KPI Monitoring Guide - Fukuii Test Suite¶
Status: ✅ Active
Date: November 16, 2025
Related Documents: KPI_BASELINES.md, PERFORMANCE_BASELINES.md, TEST-002
Overview¶
This guide provides practical instructions for monitoring Key Performance Indicators (KPIs) in the Fukuii Ethereum Classic client. It covers daily monitoring workflows, threshold interpretation, regression detection, and escalation procedures.
Quick Reference¶
KPI Categories¶
- Test Execution Time - How long test suites take to complete
- Test Health - Success rates, flakiness, and coverage
- Ethereum/Tests Compliance - Pass rates for official test suites
- Performance Benchmarks - Execution speed for critical operations
- Memory Usage - Heap consumption and GC overhead
Critical Thresholds¶
- Essential Tests: > 7 minutes = Warning, > 10 minutes = Failure
- Test Success Rate: < 99% = Investigation required
- Performance Regression: > 20% slower = CI fails
- Memory: > 2.4 GB peak = Warning
- GC Overhead: > 6% = Warning
Monitoring Workflows¶
1. Pull Request Monitoring¶
Frequency: Every PR
Duration: ~15 minutes
Scope: Tier 1 (Essential) tests + KPI validation
What Gets Checked¶
- Essential tests complete in < 10 minutes
- KPI baseline definitions are valid
- No test regressions introduced
- Code formatting compliance
How to Monitor¶
Via GitHub Actions UI: 1. Navigate to PR → "Checks" tab 2. Look for "Test and Build (JDK 21, Scala 3.3.4)" workflow 3. Check "Validate KPI Baselines" step (should be ✅) 4. Review test timing in "Run tests with coverage" step
Via Command Line (local):
Warning Signs¶
- ⚠️ "Validate KPI Baselines" step fails
- ⚠️ Test execution exceeds 7 minutes
- ⚠️ New test failures appear
- ⚠️ Coverage drops significantly
Actions¶
- Green: PR can proceed to review
- Yellow: Investigate warnings, may need optimization
- Red: Block merge, investigate and fix issues
2. Nightly Build Monitoring¶
Frequency: Daily at 02:00 UTC
Duration: ~1-3 hours
Scope: Tier 3 (Comprehensive) tests
What Gets Checked¶
- Complete ethereum/tests suite
- Performance benchmarks
- Long-running stress tests
- Trend analysis over time
How to Monitor¶
Via GitHub Actions:
1. Navigate to Actions → "Ethereum/Tests Nightly"
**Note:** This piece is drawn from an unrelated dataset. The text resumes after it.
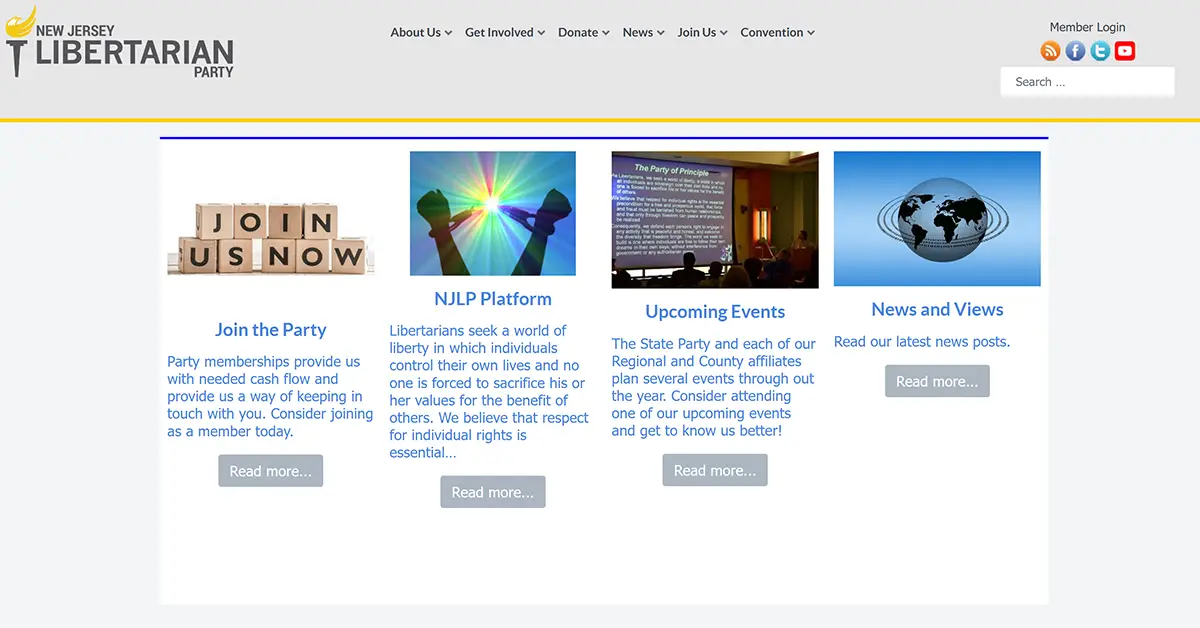Click the Member Login link
This screenshot has width=1200, height=628.
[1087, 27]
2. Check latest run status
3. Download and review artifacts:
- ethereum-tests-nightly-logs-* - Execution logs
- ethereum-tests-nightly-reports-* - Test reports
Automated Notifications: - Slack alerts on failures (if configured) - Email summaries (daily) - GitHub Issues for persistent failures
Key Metrics to Track¶
Metric | Baseline | Warning | Failure
--------------------------------|----------|---------|--------
Total execution time | 90 min | 240 min | 300 min
Ethereum/tests pass rate | 100% | 95% | 90%
Performance regression count | 0 | 3 | 5
Memory peak | 1.5 GB | 2.4 GB | 3.0 GB
Actions¶
- All Green: Archive report, continue monitoring
- Warnings: Create tracking issue, investigate trends
- Failures: Immediate investigation, may block next release
3. Release Validation Monitoring¶
Frequency: Before each release
Duration: ~3-5 hours
Scope: Full comprehensive suite + compliance validation
What Gets Checked¶
- All test tiers (Essential, Standard, Comprehensive)
- Full ethereum/tests compliance report
- Performance benchmark comparison vs. baseline
- No performance regressions
- Coverage targets met
How to Monitor¶
Manual Trigger:
# Run comprehensive test suite
sbt testComprehensive
# Generate coverage report
sbt testCoverage
# Run benchmarks
sbt "Benchmark / test"
Via GitHub Actions:
1. Tag release candidate: git tag -a v1.x.x-rc1
2. Push tag: git push origin v1.x.x-rc1
3. Monitor "Release Validation" workflow
4. Review all artifacts and reports
Validation Checklist¶
- Essential tests < 5 minutes
- Standard tests < 30 minutes
- Comprehensive tests < 3 hours
- Test success rate > 99%
- Coverage > 80% line, > 70% branch
- No performance regressions > 10%
- Ethereum/tests compliance > 95%
- Memory usage < 2 GB peak
- GC overhead < 5%
Actions¶
- Pass All: Approve release
- Minor Issues: Document known issues, approve with caveats
- Major Issues: Block release, fix critical problems
Interpreting KPI Metrics¶
Test Execution Time¶
What It Measures: Wall-clock time to complete test suites
Baseline Values:
Essential: 4 minutes (target: < 5 minutes)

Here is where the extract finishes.